[Lines for locating words and elements]
******************************

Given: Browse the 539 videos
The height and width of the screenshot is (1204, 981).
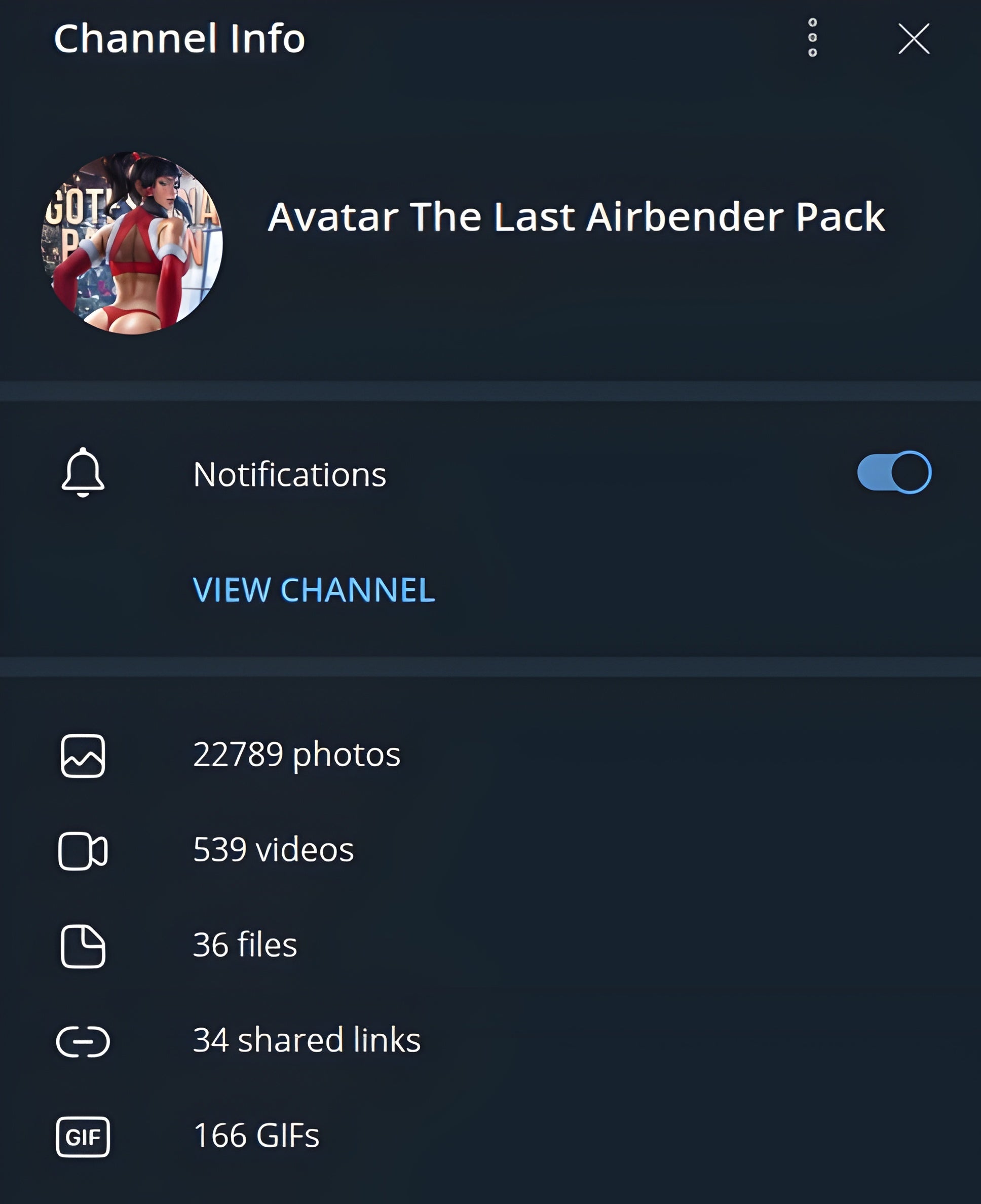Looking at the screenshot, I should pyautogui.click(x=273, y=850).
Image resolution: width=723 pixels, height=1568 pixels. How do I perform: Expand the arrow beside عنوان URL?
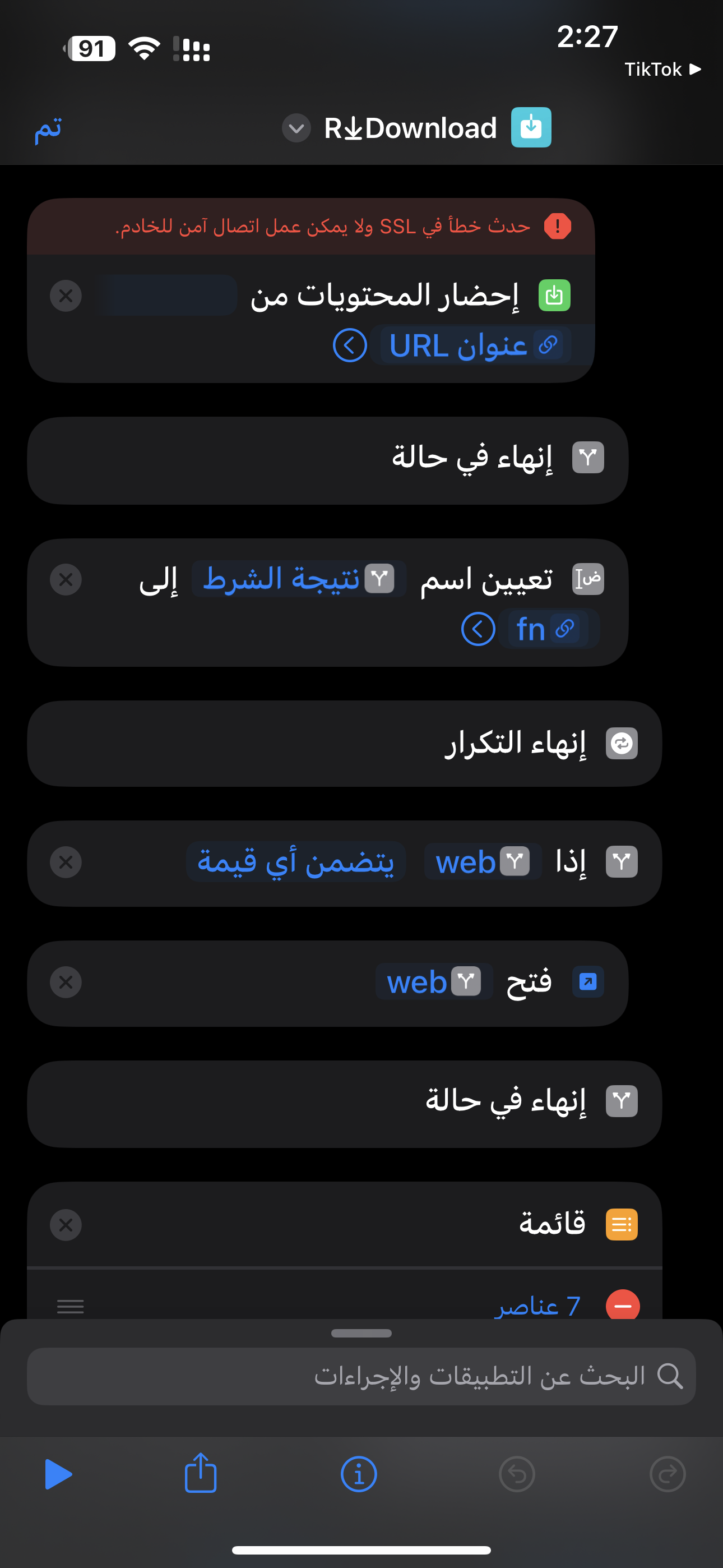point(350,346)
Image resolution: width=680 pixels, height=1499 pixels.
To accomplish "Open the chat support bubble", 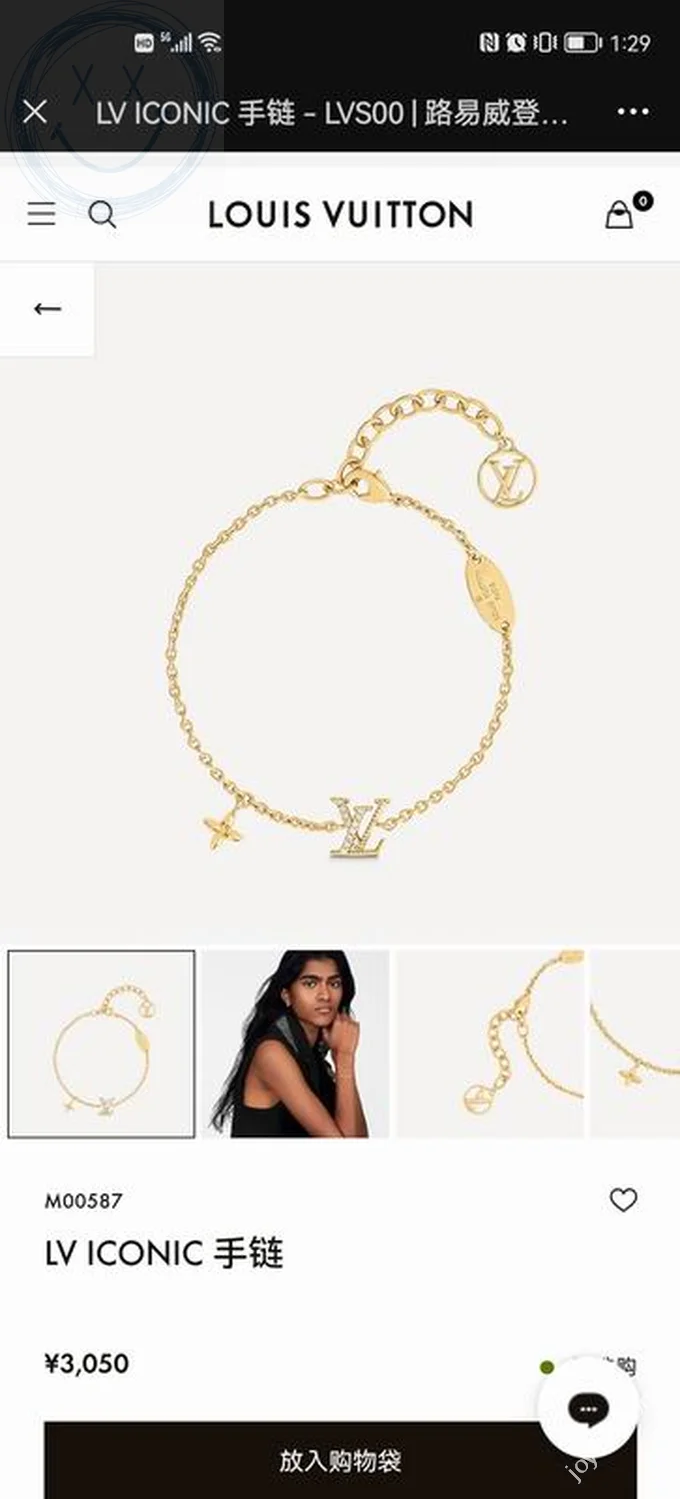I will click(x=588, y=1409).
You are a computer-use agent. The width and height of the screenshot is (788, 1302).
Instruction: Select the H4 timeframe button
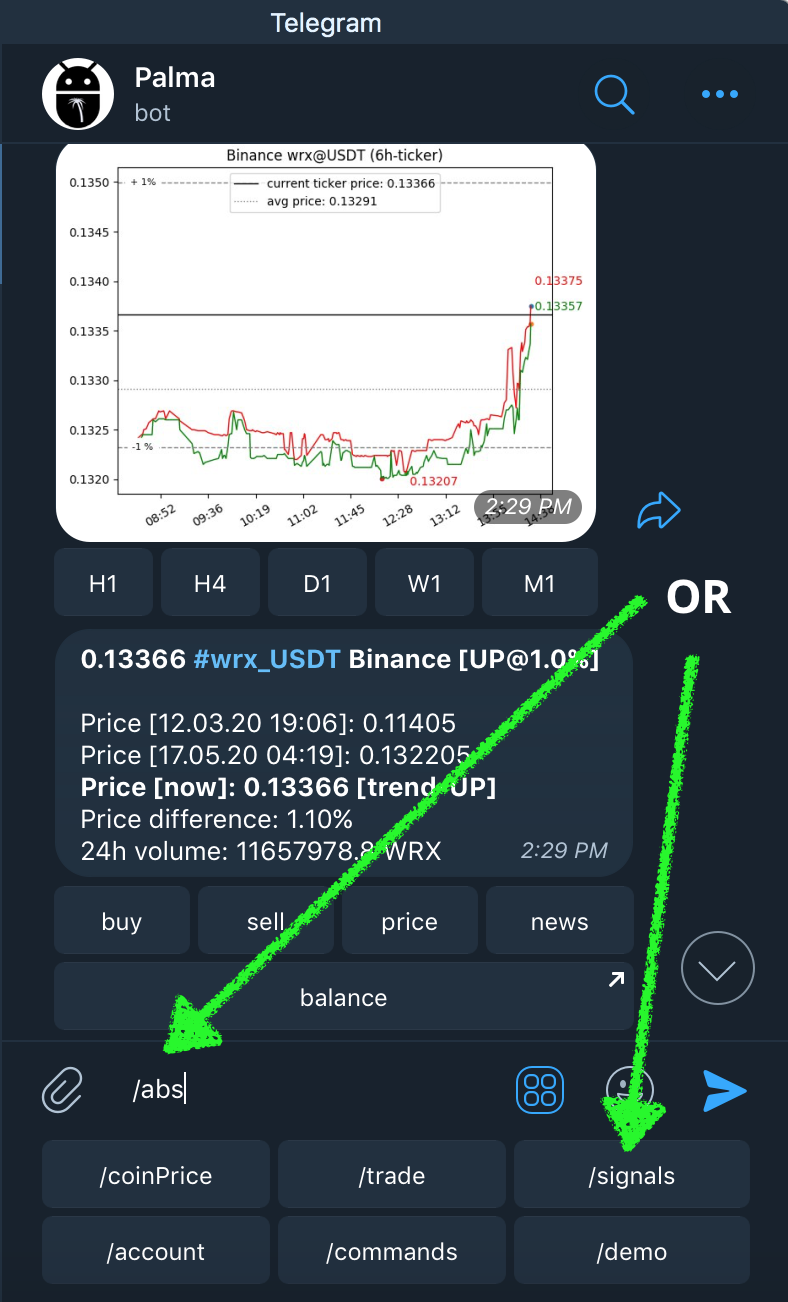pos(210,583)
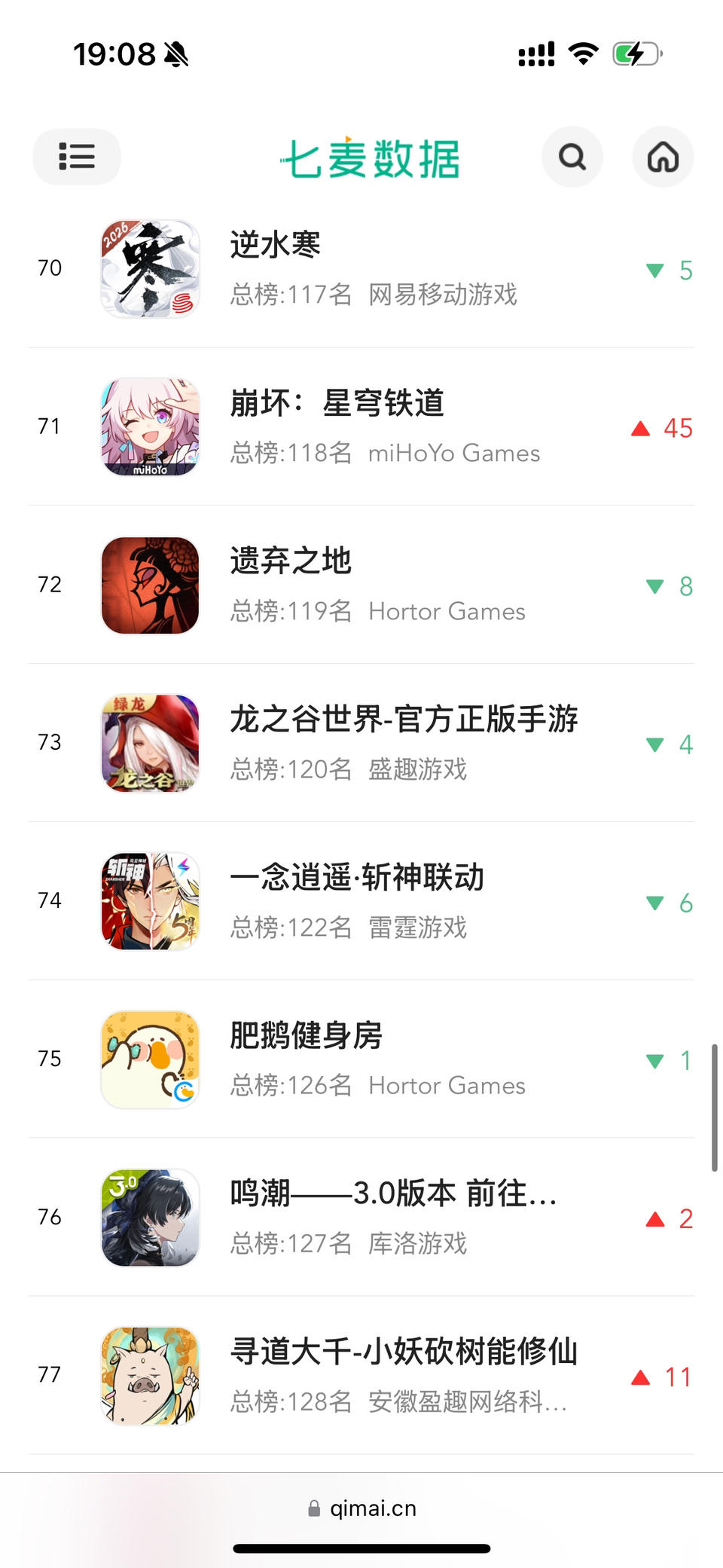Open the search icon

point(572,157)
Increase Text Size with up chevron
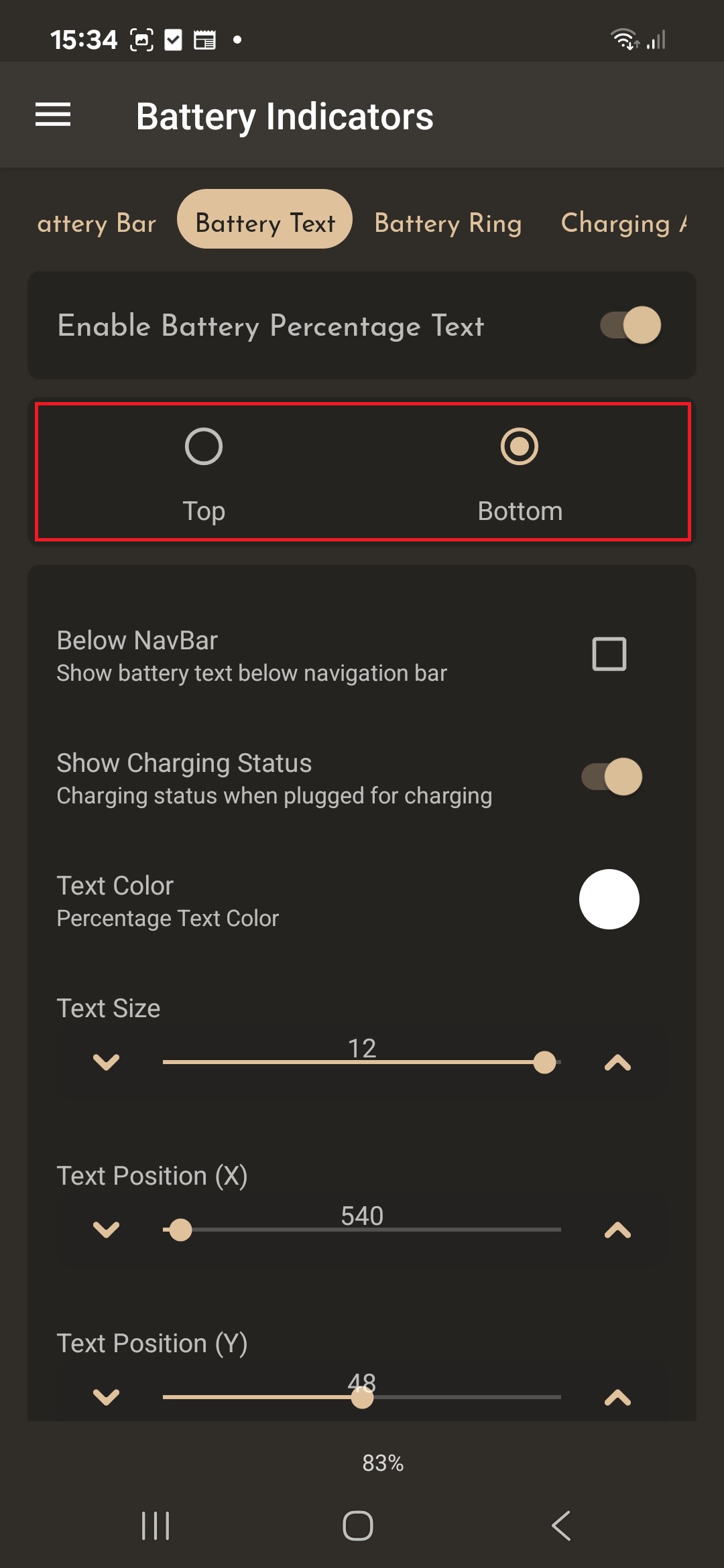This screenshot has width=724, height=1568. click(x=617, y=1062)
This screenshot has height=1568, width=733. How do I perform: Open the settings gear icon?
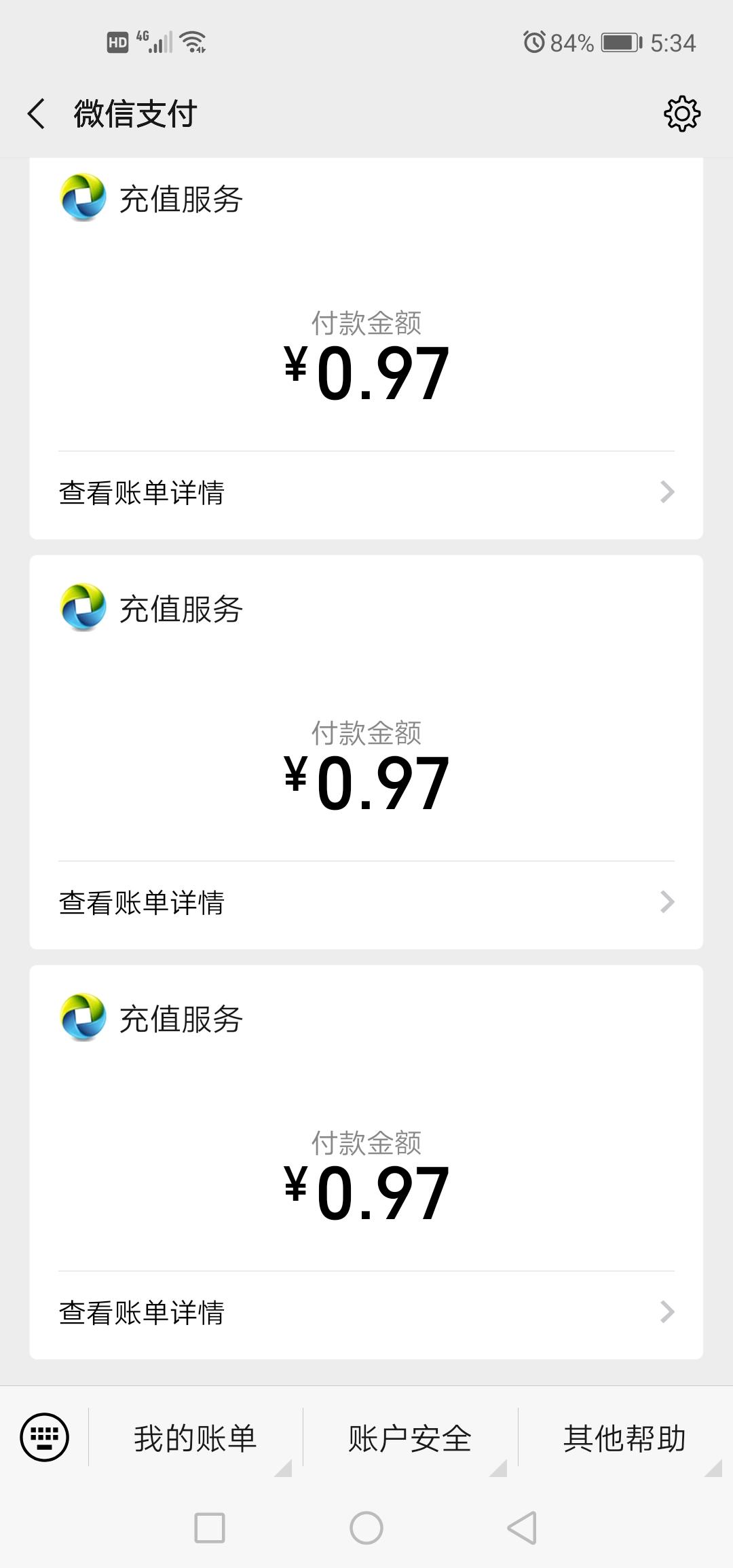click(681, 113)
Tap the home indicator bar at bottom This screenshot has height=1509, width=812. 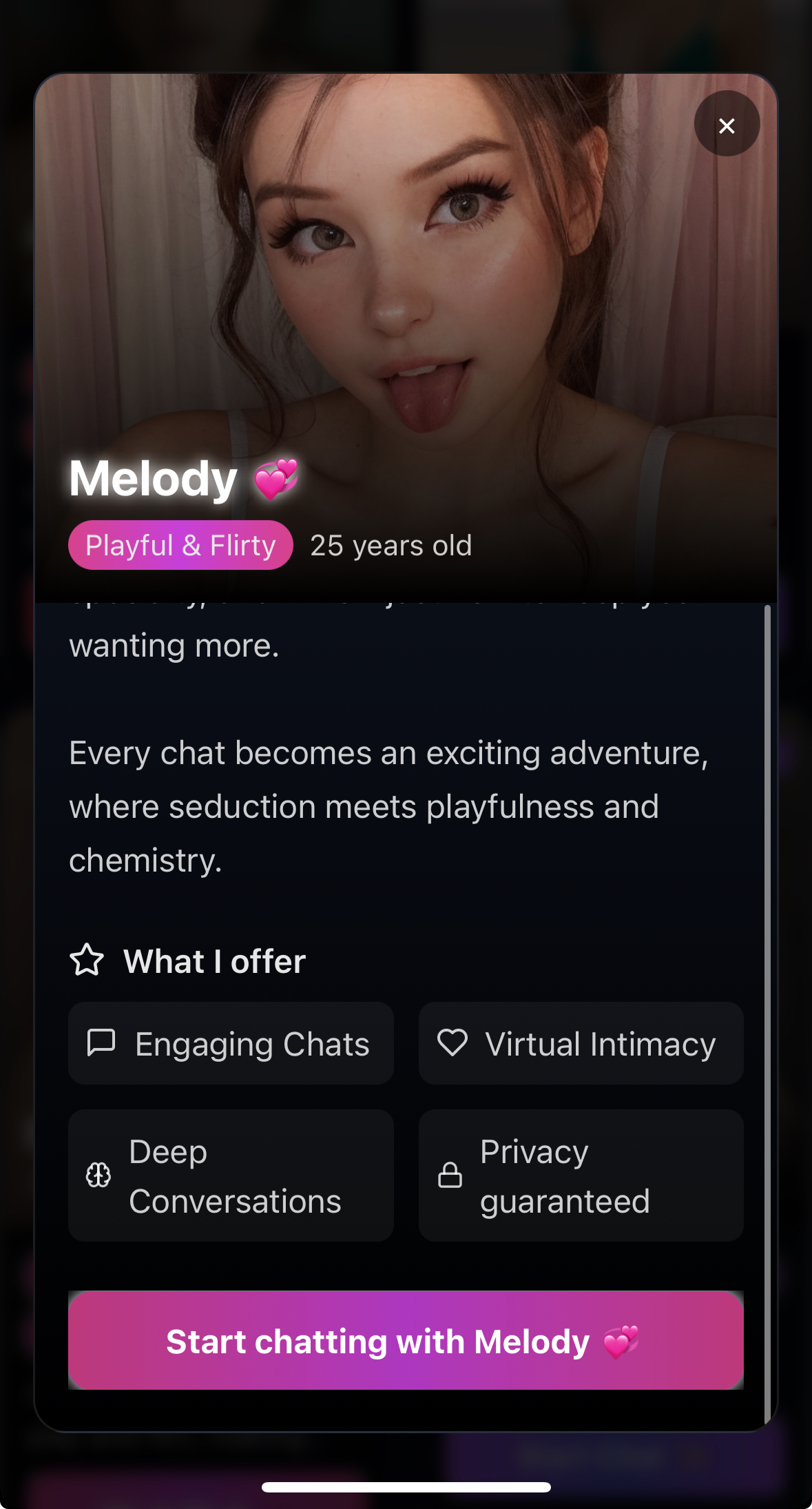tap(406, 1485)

******************************

**EXERCISE REQUIREMENTS:** Transcribe the lines starting at the one containing "You are a computer-use" and ending at the one containing "point(572,157)", leaving the pictures out of your answer.

**FINAL RESULT:**
You are a computer-use agent. The width and height of the screenshot is (788, 1302).
Instruction: Select the H4 timeframe button
pos(210,583)
Open the search icon

point(572,157)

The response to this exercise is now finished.